No-Doubt Conditional Knockout™: Certainty Through GFP
Disrupting gene expression has been essential to understanding gene function. As gene targeting technologies have evolved, so has the ability to make these disruptions specific to desired cell types and tissues. Now ingenious provides the next step in gene knockout technology, the No-Doubt Conditional Knockout™ system.
Traditional conditional knockout mouse model systems work by flanking an essential target region of a gene with loxP recombination sites. The respective loxP mouse line is then mated with a Cre recombinase expressing line to induce a recombination event, deleting the region between the loxP sites. Depending on the target cells or tissues, verifying that the recombination event has occurred, and has occurred where desired, can be challenging. Common solutions such as adding/testing conditional reporter alleles/lines for indicating Cre/loxP recombination events requires additional breeding, and does not necessarily provide a reference point at the very same allele to show that the desired genetic manipulation is taking place.
Introducing ingenious’ No-Doubt Conditional Knockout™ System
To address the critical need of researchers to verify the loxP-mediated recombination of their conditional knockout models, and to do so in a reliable manner without increasing timelines, ingenious has developed the No-Doubt Conditional Knockout™ system. Utilizing our proprietary split cassette technology, ingenious is able to include partial sequence segments of GFP in the antisense direction in relation to the loxP sites that flank the target region.
Included in the design is the CAG promoter to drive strong expression of GFP, independent of the target gene’s endogenous promoter and only after the Cre-mediated recombination event has occurred. Prior to the introduction of Cre recombinase, the model is designed to provide normal endogenous gene expression without GFP expression. Furthermore, the segmented GFP has been engineered to prevent functional GFP protein formation in the absence of Cre and prior to Cre-mediated recombination.

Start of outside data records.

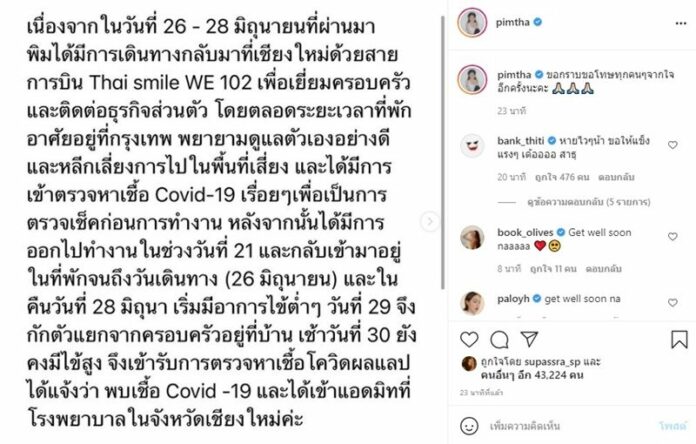Viewport: 696px width, 444px height.
Task: Open comments using the speech bubble icon
Action: [x=499, y=340]
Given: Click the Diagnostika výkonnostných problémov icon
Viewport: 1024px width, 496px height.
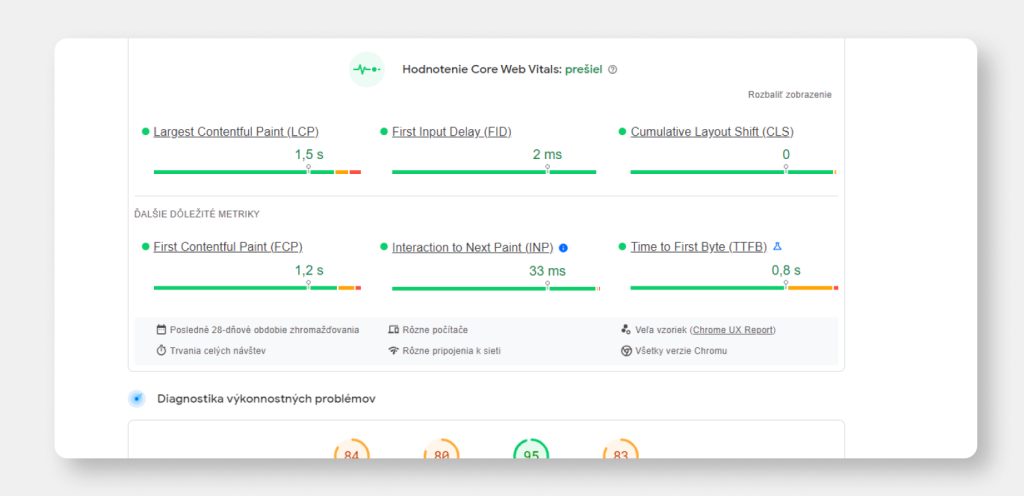Looking at the screenshot, I should (x=137, y=399).
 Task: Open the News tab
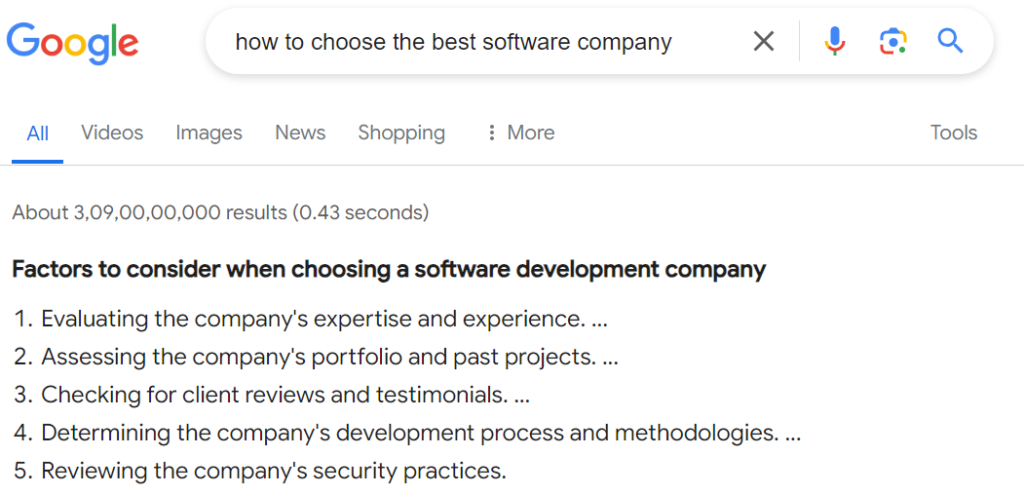pyautogui.click(x=300, y=133)
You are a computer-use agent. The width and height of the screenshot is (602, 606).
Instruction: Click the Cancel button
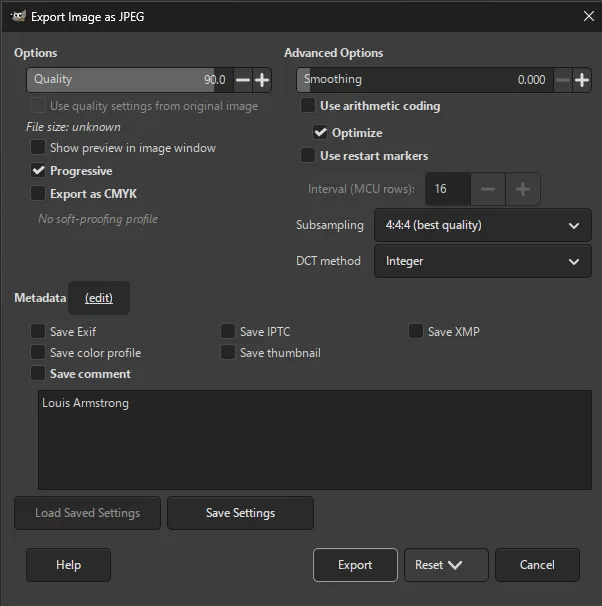[x=537, y=565]
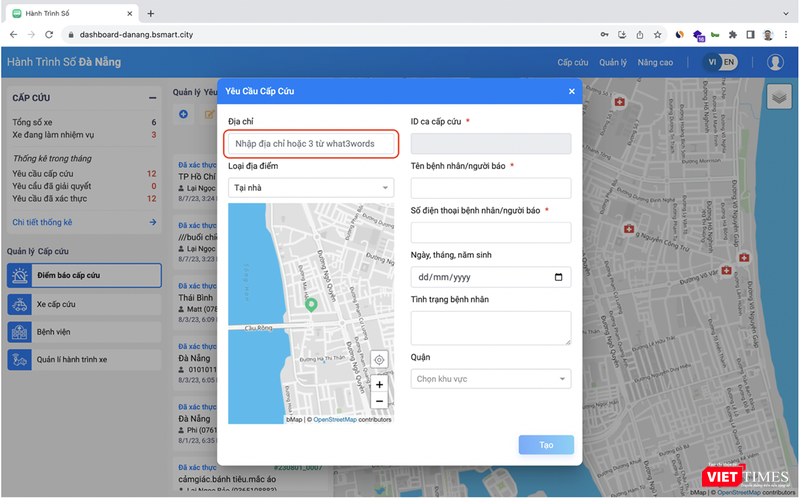800x498 pixels.
Task: Expand the Quận area dropdown
Action: coord(490,379)
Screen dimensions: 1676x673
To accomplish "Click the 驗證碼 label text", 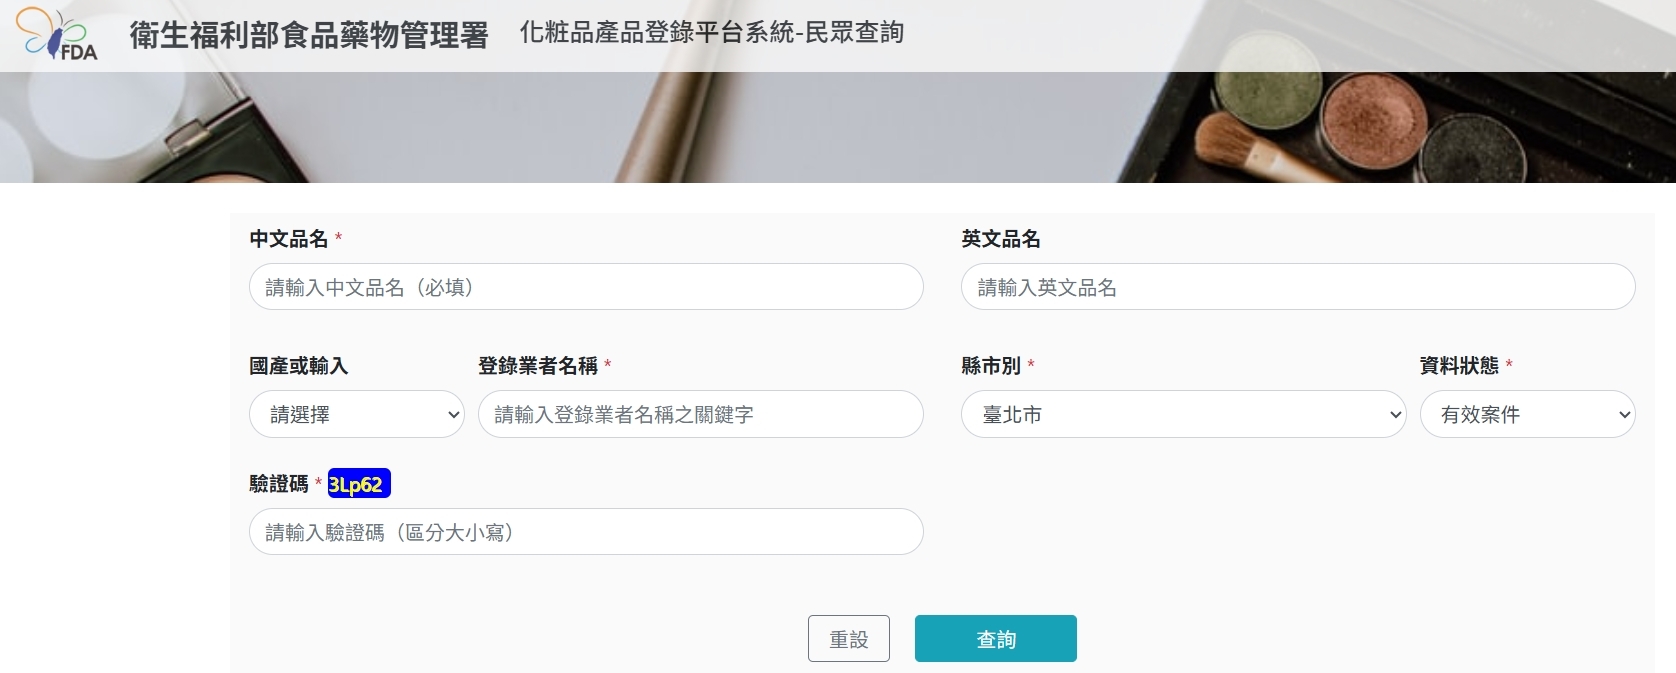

After the Cre mediated deletion of the target region, the two partial sequence segments of GFP are brought together for expression from the CAG promoter, thus positively identifying the successful recombination event. This visual cue that the target gene has been disrupted provides an internal, allele-specific control. The neomycin selection cassette has been removed via the use of ingenious’ proprietary FLP ES cells, so no additional electroporations or matings are required for neo removal.
Target region is flanked by loxP recombination sites and partial GFP segments, including a CAG promoter on the antisense strand.
Model is designed to have a wild type expression profile of the target gene with no GFP production prior to the introduction of Cre recombinase.
After the Cre-mediated recombination event, gene expression is disrupted and GFP expression commences under the CAG promoter allowing for positive, no-doubt identification of targeted cells or tissues.
The use of the split GFP cassette under CAG promoter control alleviates concerns about leakiness and weak visual signals.
Positively identify your recombination event via GFP expression.
When using tissue specific Cre recombinase, confirming the recombination event can be challenging. With our No-Doubt Conditional Knockout™ system you can readily confirm the deletion and also determine if there is any leakiness associated or undesired recombination.
GFP is expressed under the CAG promoter on the antisense strand.
Endogenous promoters may be weak or limited in their expression making them unsuitable for reporter production. Placing the GFP under the CAG promoter will offer high expression levels for detection.
Target larger regions with less hassle
Generally, the further the distal loxP site is from the selection cassette the more difficult it becomes to retain during gene targeting. The split-GFP-loxP cassette allows for increased sequence retention and the targeting of larger regions. In our hands, a target distance between loxP sites of virtually any size is possible.
Reduce Breeding Time
Introducing a conditional reporter line to your conditional knockout and Cre recombinase lines can add 2 or more generations of breeding to your project. ingenious’ No-Doubt Conditional Knockout™ system eliminates the need for additional reporter mouse lines.
Combining your No-Doubt Conditional Knockout™ model with Cre expressing mouse lines can come with a number of considerations that need to be addressed. With ingenious’ post project support services we provide the experimental cohorts you need within projected timelines and costs by utilizing our proprietary prediction software.